Florida District Courts of Appeal, 1992

Karakadze v. Quinoa

Karakadze v. Quinoa
Florida District Courts of Appeal · Decided February 11, 1992 · Barkdull, Baskin, Schwartz
593 So. 2d 596; 1992 Fla. App. LEXIS 1014; 1992 WL 21857 (Southern Reporter, Second Series)

Karakadze v. Quinoa

Opinion of the Court

PER CURIAM.

Directly contrary to the ruling below, the officers and directors of a dissolved corporation are not ipso facto liable for an obligation of the corporation incurred prior to its dissolution. Compare § 607.271(5), Fla. Stat. (1989) (repealed 1990; current version at § 607.1430, Fla.Stat. (1991)); § 607.397, Fla.Stat. (1989) (repealed 1990; current version at § 607.0204, Fla.Stat. (1991)); Anderson v.
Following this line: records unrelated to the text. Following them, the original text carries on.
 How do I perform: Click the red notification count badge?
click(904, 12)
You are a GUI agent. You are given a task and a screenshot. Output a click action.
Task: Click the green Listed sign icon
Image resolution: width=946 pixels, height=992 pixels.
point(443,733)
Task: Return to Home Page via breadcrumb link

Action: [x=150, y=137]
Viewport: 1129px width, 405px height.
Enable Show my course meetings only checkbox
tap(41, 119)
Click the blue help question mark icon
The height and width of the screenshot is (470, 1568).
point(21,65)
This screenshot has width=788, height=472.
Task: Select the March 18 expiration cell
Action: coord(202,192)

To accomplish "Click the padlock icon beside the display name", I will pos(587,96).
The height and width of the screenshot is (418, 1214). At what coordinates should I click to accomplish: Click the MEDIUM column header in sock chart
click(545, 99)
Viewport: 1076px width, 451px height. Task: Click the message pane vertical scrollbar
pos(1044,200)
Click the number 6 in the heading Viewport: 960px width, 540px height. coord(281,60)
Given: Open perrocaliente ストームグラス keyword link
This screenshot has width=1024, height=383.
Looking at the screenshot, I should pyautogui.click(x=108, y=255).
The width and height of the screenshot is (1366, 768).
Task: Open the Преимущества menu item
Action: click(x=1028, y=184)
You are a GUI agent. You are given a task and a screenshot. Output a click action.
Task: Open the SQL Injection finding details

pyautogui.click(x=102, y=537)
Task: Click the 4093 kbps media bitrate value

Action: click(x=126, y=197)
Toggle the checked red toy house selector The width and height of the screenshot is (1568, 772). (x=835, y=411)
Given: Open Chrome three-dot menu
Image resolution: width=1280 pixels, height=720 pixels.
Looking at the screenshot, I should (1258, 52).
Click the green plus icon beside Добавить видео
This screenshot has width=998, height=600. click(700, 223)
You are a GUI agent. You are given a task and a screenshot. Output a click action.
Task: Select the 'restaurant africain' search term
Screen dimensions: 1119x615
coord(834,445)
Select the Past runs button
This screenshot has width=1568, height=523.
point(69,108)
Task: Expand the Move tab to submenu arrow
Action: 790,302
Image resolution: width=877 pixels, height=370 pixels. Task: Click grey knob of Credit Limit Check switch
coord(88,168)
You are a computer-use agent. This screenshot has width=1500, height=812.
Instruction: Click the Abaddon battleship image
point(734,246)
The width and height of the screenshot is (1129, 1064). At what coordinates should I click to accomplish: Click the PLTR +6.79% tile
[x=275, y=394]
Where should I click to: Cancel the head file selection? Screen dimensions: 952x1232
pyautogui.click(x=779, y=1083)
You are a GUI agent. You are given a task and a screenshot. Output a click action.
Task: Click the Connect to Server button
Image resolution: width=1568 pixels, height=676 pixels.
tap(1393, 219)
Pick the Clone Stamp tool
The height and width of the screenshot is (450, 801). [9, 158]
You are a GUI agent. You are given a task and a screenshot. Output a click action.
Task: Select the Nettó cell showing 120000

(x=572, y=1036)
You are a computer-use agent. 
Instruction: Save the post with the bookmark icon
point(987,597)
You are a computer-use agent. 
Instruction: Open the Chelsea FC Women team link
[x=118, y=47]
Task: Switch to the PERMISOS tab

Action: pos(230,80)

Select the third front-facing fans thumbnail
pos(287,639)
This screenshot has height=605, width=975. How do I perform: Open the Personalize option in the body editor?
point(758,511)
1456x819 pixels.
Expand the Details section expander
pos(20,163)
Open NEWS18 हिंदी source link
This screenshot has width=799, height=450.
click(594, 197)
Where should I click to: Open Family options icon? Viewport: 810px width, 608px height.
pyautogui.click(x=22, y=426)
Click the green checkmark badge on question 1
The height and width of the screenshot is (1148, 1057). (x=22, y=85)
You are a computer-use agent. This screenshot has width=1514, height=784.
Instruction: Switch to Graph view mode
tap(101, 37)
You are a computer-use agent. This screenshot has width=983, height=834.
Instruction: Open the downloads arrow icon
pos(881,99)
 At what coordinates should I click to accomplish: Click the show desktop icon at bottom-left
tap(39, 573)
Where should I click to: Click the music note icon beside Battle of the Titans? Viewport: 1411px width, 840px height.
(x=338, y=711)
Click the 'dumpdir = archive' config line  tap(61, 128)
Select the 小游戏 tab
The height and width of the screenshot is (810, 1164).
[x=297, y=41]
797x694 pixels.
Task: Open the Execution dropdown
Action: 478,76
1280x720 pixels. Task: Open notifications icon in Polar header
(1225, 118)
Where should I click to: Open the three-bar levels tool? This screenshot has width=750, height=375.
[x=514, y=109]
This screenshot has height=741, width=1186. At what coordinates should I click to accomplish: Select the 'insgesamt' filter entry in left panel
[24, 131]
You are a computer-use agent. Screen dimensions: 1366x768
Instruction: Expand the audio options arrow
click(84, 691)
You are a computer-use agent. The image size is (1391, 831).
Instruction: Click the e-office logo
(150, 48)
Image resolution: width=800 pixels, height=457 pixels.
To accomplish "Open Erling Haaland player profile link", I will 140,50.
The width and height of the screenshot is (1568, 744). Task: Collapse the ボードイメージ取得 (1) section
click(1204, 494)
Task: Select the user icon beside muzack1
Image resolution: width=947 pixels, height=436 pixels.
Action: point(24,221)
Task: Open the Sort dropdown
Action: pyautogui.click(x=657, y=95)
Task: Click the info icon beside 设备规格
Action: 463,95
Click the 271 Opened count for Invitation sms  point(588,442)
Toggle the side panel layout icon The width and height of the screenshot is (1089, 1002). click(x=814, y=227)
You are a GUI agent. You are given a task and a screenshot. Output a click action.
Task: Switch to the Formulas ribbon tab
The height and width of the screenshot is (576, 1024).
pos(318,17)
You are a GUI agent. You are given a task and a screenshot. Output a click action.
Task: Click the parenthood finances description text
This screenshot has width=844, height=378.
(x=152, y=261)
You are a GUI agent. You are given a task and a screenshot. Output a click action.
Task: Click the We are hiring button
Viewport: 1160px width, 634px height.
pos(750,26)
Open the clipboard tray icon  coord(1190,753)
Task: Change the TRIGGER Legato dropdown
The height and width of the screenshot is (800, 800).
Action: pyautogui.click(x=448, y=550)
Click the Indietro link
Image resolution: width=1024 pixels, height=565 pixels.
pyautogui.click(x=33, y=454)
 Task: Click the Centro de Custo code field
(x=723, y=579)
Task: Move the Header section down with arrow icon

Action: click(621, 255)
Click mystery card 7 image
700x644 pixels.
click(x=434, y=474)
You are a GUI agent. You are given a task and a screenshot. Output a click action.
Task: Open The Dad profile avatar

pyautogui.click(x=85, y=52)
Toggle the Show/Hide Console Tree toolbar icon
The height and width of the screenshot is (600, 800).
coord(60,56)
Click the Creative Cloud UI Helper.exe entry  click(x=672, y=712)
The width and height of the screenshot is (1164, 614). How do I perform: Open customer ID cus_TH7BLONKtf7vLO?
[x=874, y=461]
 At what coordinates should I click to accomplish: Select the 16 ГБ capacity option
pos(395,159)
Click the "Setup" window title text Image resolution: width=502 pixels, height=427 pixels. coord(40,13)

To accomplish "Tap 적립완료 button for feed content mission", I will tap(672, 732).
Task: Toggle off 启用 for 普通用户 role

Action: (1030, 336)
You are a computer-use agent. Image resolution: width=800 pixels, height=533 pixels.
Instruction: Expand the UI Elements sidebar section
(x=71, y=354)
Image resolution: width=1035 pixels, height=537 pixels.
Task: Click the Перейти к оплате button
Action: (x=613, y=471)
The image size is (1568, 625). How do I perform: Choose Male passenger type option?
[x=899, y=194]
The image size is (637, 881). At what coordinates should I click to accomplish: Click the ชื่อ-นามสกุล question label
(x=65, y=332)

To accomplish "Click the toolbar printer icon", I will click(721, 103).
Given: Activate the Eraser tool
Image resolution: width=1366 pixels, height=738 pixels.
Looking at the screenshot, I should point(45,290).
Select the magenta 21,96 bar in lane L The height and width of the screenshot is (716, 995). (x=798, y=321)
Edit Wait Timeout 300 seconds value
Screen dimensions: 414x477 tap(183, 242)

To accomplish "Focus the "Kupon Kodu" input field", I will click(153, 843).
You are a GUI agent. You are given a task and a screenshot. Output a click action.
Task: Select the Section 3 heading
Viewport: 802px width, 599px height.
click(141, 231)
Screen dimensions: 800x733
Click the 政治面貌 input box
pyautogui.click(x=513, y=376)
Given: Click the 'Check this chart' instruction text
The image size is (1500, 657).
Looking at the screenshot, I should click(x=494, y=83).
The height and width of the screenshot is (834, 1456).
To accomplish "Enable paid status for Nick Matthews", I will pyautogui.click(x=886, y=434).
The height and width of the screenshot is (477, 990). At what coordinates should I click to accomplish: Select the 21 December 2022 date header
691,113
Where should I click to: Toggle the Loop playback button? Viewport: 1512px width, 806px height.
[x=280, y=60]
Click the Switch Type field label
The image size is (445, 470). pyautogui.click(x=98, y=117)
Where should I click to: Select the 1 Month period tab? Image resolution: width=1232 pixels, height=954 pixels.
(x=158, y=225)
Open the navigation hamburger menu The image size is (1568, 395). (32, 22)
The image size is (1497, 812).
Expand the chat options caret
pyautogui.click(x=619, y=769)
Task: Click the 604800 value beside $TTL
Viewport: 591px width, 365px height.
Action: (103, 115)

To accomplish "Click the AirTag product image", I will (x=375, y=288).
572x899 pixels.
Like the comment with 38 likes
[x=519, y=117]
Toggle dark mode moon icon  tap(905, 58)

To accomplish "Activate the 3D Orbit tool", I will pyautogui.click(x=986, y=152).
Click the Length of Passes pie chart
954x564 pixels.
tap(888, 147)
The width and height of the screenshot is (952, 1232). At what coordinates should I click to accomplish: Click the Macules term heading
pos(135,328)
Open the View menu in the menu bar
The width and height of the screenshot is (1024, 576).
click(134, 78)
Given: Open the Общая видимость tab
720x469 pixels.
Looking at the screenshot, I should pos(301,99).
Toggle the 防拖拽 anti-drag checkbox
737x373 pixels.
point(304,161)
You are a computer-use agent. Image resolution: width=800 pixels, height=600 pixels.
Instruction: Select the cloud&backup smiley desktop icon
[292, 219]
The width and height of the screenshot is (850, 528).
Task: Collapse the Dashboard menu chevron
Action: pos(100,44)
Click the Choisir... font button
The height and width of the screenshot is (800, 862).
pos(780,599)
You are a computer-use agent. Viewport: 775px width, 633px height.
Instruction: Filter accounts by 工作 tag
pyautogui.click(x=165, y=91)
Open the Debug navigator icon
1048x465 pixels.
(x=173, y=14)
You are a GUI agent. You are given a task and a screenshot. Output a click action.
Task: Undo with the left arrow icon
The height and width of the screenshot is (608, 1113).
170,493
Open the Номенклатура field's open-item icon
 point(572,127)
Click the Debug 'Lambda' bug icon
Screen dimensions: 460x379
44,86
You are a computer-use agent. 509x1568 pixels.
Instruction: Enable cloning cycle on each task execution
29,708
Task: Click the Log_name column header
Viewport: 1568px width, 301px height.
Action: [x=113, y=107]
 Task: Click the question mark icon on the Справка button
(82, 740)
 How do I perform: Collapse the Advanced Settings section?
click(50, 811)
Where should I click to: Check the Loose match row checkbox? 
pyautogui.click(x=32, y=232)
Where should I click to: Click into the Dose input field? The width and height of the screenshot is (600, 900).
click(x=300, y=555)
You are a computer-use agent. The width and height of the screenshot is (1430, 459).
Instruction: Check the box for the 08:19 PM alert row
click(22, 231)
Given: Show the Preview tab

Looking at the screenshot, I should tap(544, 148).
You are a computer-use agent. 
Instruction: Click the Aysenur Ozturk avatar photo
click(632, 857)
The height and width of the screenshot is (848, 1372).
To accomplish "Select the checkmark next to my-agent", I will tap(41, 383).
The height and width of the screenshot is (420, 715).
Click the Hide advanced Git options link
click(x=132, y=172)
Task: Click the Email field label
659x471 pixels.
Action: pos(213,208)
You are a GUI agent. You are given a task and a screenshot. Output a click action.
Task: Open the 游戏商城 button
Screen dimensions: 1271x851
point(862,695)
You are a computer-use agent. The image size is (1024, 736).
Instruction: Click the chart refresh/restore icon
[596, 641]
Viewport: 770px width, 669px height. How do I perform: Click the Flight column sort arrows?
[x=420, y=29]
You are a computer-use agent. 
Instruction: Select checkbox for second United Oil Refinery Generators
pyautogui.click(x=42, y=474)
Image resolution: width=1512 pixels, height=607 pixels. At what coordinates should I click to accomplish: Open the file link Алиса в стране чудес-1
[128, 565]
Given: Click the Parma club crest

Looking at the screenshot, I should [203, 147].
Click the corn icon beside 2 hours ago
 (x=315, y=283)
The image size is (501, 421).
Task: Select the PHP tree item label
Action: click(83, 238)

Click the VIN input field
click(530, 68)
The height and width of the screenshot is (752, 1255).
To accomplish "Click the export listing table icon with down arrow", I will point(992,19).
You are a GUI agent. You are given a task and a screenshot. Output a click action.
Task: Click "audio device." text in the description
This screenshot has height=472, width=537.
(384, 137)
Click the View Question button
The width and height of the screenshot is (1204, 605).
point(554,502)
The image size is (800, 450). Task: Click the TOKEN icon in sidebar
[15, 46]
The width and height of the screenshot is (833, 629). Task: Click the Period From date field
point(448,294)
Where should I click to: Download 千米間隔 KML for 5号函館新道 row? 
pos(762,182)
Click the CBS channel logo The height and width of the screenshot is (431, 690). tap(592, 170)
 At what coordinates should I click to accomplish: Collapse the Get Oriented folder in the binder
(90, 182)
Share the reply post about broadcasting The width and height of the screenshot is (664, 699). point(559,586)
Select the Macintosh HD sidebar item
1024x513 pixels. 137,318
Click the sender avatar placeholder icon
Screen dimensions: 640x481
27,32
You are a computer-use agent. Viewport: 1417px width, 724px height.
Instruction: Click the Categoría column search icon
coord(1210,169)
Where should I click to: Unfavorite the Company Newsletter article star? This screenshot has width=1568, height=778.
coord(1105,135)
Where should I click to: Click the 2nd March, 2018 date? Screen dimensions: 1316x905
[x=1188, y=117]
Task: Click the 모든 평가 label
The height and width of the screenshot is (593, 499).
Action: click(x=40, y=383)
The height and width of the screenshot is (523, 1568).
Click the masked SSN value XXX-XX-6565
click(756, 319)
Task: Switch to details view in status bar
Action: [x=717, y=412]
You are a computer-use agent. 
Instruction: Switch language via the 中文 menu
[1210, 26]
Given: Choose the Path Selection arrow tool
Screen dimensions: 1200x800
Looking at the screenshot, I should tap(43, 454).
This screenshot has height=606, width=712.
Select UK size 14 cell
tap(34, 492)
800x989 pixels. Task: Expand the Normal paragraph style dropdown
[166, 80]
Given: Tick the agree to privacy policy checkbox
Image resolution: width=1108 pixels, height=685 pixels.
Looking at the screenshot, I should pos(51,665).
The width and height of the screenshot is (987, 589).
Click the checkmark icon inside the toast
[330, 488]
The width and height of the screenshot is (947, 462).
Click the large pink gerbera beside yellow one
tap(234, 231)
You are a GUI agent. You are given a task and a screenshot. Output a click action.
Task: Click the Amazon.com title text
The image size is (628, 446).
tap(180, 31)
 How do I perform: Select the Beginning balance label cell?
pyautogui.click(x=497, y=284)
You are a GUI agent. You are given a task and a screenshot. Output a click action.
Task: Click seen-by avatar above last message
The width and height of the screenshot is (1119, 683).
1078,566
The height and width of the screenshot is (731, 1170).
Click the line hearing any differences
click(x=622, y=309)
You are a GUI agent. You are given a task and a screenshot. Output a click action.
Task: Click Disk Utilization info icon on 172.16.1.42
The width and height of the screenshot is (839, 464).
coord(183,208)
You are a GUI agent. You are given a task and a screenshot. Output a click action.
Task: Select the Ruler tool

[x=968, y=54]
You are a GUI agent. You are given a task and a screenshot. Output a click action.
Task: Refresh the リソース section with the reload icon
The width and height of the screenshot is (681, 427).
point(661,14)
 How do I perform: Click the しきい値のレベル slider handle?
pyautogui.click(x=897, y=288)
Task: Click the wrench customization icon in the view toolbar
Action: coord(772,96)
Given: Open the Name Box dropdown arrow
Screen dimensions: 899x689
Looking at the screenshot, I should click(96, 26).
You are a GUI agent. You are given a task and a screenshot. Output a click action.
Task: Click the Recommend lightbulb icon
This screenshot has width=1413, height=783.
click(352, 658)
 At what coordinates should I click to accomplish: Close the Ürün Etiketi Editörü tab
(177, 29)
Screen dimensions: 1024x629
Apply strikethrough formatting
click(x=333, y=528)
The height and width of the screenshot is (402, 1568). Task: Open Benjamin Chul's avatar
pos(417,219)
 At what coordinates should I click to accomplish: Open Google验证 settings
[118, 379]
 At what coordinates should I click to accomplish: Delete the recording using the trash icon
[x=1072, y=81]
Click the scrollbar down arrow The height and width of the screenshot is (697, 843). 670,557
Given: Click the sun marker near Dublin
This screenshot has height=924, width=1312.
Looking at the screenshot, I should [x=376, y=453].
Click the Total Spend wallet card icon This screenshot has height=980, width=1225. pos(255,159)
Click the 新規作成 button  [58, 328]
Hillsborough Sheet Metal, Inc., 513 So.2d 1359 (Fla. 2d DCA 1987) (personal liability imposed for debt incurred after dissolution of corporation). The summary judgment upon review, which was based upon the opposite determination, is therefore reversed, and the cause is remanded with directions appropriately to consider the claim that the individual appellants are liable as distributees, or for violation of their duties as trustees of the assets of the dissolved corporation. See § 607.-301, Fla.Stat. (1989) (repealed 1990); Kyle v. Stewart, 360 F.2d 753 (5th Cir. 1966); Gould v. Brick, 358 F.2d 437 (5th Cir. 1966); Trueman Fertilizer Co. v. Allison, 81 So.2d 734 (Fla. 1955); Southern Life Ins. & Trust Co. v. Lanier, 5 Fla. 110 (1853).

Reversed and remanded with directions.